- _Problem details_: Quote all of the material below verbatim, but leave the pictures out of your answer.

(Stored dataset items)
····················

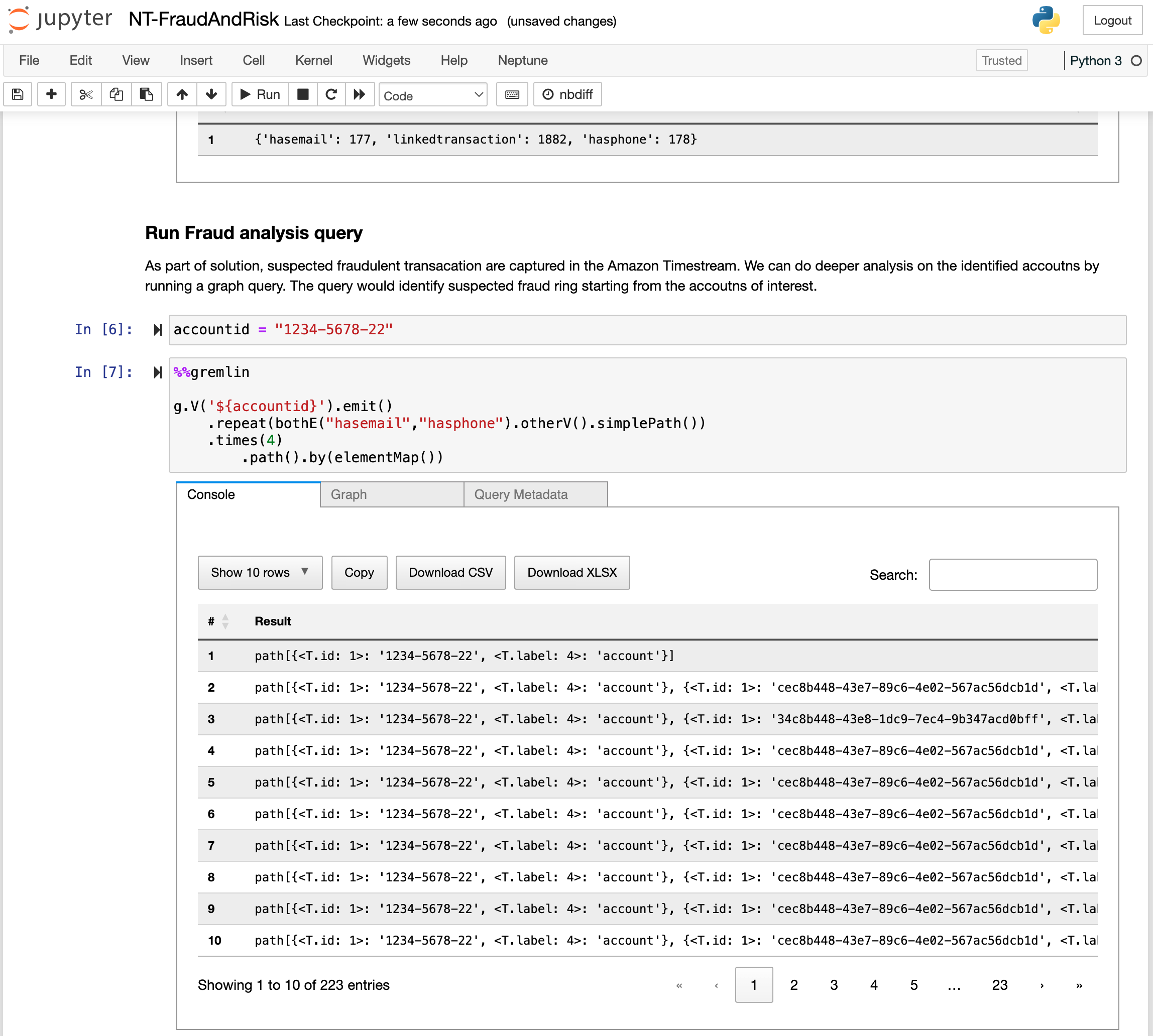The image size is (1153, 1036).
Task: Switch to the Graph tab
Action: [x=392, y=494]
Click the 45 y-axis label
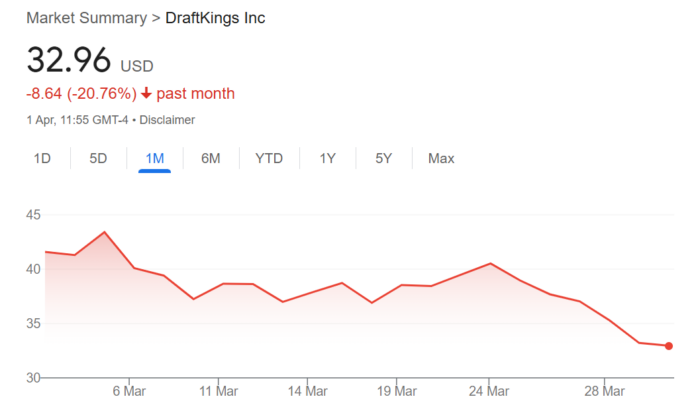The image size is (700, 413). point(34,215)
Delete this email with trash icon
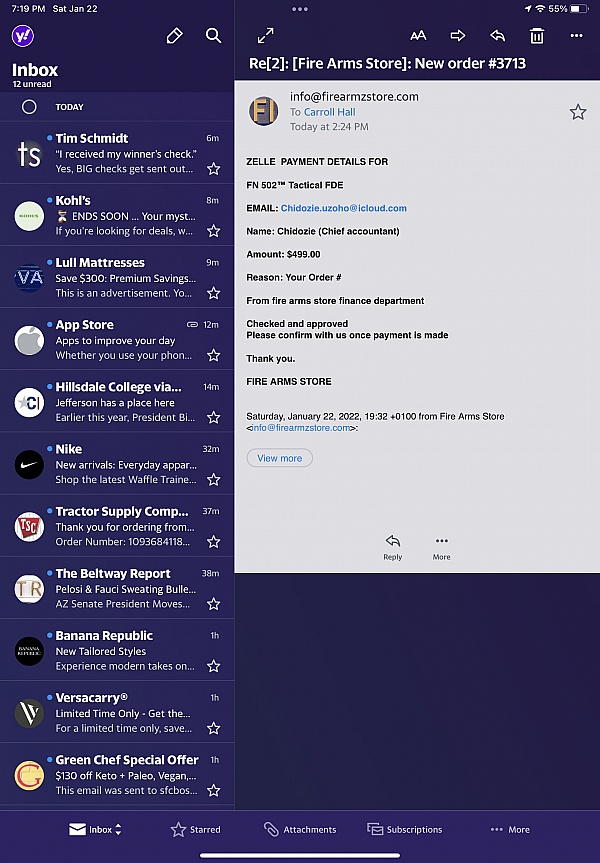Image resolution: width=600 pixels, height=863 pixels. coord(537,36)
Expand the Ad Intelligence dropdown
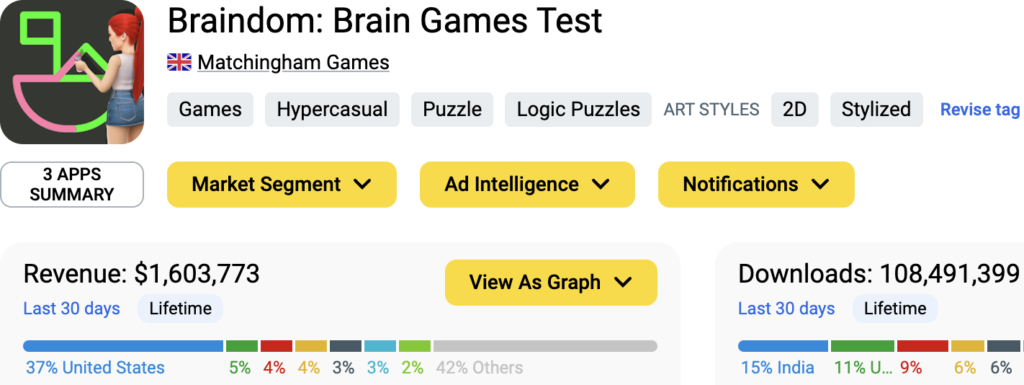Image resolution: width=1024 pixels, height=385 pixels. 527,185
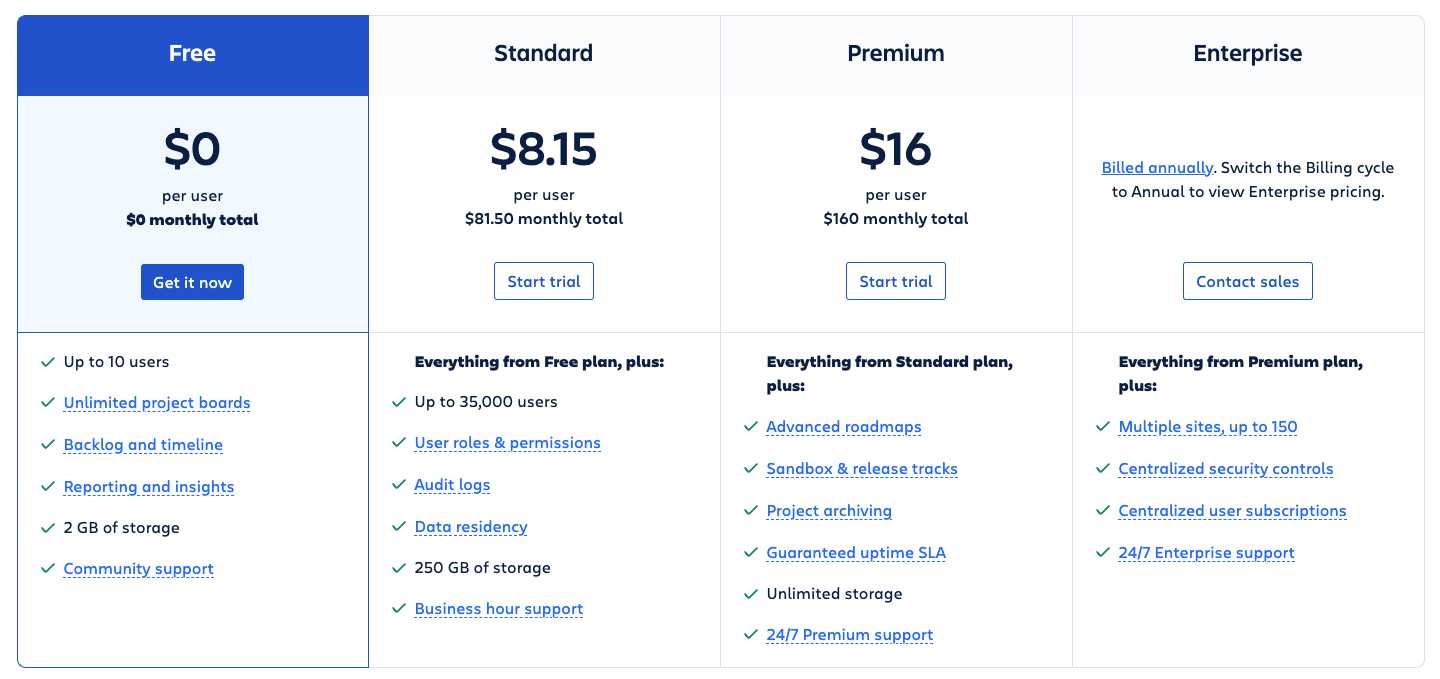Click the checkmark beside 2 GB of storage

pyautogui.click(x=47, y=527)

····················

- _Final result_:
The image size is (1153, 1036).
Task: Switch to the Graph tab
Action: [x=392, y=494]
Click the 45 y-axis label
The image size is (700, 413). point(34,215)
Delete this email with trash icon
Image resolution: width=600 pixels, height=863 pixels. coord(537,36)
Expand the Ad Intelligence dropdown
Image resolution: width=1024 pixels, height=385 pixels. 527,185
Click the checkmark beside 2 GB of storage

pyautogui.click(x=47, y=527)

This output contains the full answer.